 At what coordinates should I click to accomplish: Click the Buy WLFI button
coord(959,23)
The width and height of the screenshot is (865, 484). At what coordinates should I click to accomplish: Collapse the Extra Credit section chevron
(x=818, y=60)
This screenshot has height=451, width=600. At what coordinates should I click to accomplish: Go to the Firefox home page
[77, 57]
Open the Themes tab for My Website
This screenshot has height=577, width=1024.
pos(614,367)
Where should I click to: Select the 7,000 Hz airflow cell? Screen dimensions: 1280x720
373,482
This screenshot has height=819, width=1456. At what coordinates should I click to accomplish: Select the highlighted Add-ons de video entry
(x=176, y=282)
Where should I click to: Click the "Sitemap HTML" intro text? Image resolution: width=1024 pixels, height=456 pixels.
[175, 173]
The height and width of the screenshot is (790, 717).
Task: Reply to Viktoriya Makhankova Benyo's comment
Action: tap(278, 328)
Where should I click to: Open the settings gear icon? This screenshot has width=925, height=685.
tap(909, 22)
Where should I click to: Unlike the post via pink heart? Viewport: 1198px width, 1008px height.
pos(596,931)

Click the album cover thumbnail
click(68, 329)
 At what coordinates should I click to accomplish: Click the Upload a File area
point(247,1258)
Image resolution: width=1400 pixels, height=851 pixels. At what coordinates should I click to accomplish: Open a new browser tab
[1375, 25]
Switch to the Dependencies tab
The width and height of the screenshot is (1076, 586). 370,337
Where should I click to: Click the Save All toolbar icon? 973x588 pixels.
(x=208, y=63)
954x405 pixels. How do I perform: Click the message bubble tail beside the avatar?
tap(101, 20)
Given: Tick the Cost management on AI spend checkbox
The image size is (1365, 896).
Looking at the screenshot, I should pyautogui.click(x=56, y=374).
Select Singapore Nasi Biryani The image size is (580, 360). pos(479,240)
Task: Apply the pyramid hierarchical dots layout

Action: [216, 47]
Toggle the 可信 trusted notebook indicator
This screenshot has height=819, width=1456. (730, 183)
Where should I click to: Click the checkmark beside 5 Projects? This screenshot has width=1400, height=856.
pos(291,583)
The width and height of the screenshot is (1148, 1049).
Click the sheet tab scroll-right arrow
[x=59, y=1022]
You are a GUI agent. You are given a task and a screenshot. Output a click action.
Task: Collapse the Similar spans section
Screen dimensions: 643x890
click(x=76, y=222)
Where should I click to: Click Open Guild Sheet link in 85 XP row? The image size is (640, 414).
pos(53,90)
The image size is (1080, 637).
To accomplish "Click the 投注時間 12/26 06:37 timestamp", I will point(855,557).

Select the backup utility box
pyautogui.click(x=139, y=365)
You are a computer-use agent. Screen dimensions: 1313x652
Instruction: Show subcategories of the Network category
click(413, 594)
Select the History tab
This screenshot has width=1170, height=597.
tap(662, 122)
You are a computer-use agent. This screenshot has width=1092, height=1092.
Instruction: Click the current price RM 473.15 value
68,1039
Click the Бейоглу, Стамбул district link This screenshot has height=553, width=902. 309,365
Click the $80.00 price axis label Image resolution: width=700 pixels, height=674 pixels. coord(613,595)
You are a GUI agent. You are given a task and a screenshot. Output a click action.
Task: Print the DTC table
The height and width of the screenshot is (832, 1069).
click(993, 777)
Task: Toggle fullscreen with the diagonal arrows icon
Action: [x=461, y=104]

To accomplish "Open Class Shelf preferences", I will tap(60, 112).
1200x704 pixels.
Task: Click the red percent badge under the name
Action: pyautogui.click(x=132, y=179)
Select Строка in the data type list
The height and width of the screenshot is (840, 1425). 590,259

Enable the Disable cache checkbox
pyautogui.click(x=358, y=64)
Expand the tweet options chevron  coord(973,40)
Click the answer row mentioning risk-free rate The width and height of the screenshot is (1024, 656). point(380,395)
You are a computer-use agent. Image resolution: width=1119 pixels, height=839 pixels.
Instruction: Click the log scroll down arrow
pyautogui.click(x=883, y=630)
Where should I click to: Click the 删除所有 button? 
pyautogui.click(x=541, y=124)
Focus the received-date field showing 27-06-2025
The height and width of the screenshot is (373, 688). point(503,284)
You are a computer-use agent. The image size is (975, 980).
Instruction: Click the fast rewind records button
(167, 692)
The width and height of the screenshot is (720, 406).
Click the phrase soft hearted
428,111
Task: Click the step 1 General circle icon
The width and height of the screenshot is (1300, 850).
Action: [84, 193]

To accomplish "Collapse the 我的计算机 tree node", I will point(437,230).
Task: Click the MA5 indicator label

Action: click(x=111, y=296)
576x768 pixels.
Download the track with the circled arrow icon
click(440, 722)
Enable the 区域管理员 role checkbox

PROBLEM TO WORK ON =>
Convert these records into a two-column CSV with the headers text and answer, one row per record. Put each value in its own quoted field and replace any line breaks with spaces. Start at the line that contains "Enable the Disable cache checkbox" and end after the line that contains "Click the answer".

EXERCISE RESPONSE =>
text,answer
"Enable the Disable cache checkbox","pyautogui.click(x=358, y=64)"
"Expand the tweet options chevron","coord(973,40)"
"Click the answer row mentioning risk-free rate The width and height of the screenshot is (1024, 656).","point(380,395)"